◆ **The task**: From the line that contains "Instruction: Select the" to the last line of the records below, copy everything exactly, both ends included.

◆ **Extracted entries**:
_ _ _ _ _ _ _

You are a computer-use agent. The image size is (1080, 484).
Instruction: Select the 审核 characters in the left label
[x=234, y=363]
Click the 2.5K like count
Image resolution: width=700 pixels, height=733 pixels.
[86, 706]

_ _ _ _ _ _ _

◆ **Written solution**:
Instruction: Select the 审核 characters in the left label
[x=234, y=363]
Click the 2.5K like count
Image resolution: width=700 pixels, height=733 pixels.
[86, 706]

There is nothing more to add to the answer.